Using the Very Large Array (VLA) radio telescope of the National Radio Astronomy Observatory in the U.S., an international team of astronomers has detected a faint signal emitted by hydrogen gas in a galaxy over five billion light years away, smashing the previous cosmic record.

The team detected the radio emissions from hydrogen, the most abundant gas in the universe, in a distant galaxy and discovered that it would have possessed billion of young large young stars engulfed in clouds of hydrogen gas, which is the raw fuel used for star creation.

Before the current study, scientists have only been able to use radio telescopes to detect hydrogen emissions signatures from nearby galaxies.

"Due to the upgrade of the Very Large Array, this is the first time we've been able to directly measure atomic hydrogen in a galaxy this far from Earth," said Ximena Fernández of Rutgers University and lead author of the study.

"These signals would have begun their journey before our planet even existed, and after five billion years of travelling through space without hitting anything, they've fallen into the telescope and allowed us to see this distant galaxy for the very first time," she added.

The goal of the project is to see further distances into the universe, which requires the use of bigger, more advances telescopes and prompts the discovery of older objects.

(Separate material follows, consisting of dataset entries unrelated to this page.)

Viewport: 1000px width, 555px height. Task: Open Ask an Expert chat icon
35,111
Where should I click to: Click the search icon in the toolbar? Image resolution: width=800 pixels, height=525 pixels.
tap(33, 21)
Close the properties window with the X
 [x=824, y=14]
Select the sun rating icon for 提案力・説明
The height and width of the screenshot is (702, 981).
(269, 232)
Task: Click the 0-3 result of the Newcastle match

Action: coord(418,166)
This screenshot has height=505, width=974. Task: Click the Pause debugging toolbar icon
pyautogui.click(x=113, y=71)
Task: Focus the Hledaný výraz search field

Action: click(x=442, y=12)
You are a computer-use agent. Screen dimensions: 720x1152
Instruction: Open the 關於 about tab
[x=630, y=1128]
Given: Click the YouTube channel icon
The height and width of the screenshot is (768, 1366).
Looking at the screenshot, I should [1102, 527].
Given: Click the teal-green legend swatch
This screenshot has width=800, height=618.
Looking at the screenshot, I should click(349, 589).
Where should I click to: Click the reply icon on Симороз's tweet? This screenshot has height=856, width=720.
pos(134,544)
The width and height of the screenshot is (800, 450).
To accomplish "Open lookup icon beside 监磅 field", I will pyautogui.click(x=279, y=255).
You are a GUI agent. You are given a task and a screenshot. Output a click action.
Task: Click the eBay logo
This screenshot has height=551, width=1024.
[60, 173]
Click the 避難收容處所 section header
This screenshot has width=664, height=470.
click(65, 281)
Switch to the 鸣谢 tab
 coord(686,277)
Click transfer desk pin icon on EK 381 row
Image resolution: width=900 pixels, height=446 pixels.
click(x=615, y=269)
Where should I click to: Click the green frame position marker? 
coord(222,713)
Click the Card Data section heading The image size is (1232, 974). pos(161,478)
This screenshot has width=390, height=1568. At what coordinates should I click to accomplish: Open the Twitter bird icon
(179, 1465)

"This is precisely the goal of the project, to study how gas in galaxies has changed through history," Fernández said.

"A question we hope to answer is whether galaxies in the past had more gas being turned into stars than galaxies today. Our record breaking find is a galaxy with an unusually large amount of hydrogen."

The team used the VLA radio telescope in order to collect data for the COSMOS HI Large Extragalactic Survey (CHILES), collecting data from more than 1,000 hours of observing time.

Using a new approach, the team was able to collective large amounts of data.

"It's fast becoming more about the data and how you move, store and analyze vast volumes of information," said Andreas Wicenec, head of the International Centre for Radio Astronomy Research and co-author of the study.

"Big science needs a lot of compute power - right now we're designing systems to manage data for several large facilities around the world and the next generation of radio telescopes, including China's 500m radio telescope, the Square Kilometre Array and the SKA's pathfinder telescopes that are already up and running in outback Western Australia."

The findings were published in the May 31 issue of the pre-print server arXiv.